REQUIRED ACTION :: Within the entries below, every line containing "agent" is to be copied.

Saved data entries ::

::::::::

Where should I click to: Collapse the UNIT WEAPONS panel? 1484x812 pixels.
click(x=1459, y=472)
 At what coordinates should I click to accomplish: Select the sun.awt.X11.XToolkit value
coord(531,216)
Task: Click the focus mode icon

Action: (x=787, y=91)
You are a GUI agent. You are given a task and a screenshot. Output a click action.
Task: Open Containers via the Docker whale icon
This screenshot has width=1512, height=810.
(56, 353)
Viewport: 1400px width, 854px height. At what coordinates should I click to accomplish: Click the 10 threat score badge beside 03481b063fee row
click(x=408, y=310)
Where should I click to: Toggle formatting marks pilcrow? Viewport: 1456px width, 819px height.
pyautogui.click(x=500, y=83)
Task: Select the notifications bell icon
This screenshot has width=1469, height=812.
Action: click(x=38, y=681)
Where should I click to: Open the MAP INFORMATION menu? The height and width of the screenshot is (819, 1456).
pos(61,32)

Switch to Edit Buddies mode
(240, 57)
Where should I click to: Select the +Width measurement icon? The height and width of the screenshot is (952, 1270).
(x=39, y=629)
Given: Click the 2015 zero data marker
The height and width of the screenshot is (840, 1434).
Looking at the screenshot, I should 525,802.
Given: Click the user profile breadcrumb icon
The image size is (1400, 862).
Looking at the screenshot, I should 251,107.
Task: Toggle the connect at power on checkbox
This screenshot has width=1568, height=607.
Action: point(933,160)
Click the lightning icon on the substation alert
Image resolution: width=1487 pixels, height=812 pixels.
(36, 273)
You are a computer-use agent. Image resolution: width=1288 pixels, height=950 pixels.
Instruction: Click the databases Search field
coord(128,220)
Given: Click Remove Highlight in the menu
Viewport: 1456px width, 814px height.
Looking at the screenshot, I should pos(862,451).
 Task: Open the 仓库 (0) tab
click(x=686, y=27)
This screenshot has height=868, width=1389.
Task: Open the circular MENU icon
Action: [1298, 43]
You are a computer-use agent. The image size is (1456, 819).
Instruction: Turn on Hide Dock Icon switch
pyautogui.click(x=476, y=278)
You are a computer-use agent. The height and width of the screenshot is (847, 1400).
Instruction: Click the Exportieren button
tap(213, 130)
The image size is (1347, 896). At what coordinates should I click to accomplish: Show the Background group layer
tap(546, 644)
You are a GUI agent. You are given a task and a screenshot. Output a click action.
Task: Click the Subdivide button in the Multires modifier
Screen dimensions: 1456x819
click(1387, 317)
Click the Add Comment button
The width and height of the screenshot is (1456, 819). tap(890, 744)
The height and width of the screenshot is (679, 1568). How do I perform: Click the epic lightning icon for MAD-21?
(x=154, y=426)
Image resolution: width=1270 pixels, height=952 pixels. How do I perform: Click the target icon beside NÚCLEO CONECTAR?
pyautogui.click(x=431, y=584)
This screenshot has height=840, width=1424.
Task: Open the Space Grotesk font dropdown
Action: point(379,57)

::::::::

OUTPUT OF THE TASK ::
You are a GUI agent. You are given a task and a screenshot. Output a click action.
You are a computer-use agent. Image resolution: width=1288 pixels, height=950 pixels.
You are a computer-use agent. The image size is (1456, 819).
You are a computer-use agent. The height and width of the screenshot is (847, 1400).
You are a GUI agent. You are given a task and a screenshot. Output a click action.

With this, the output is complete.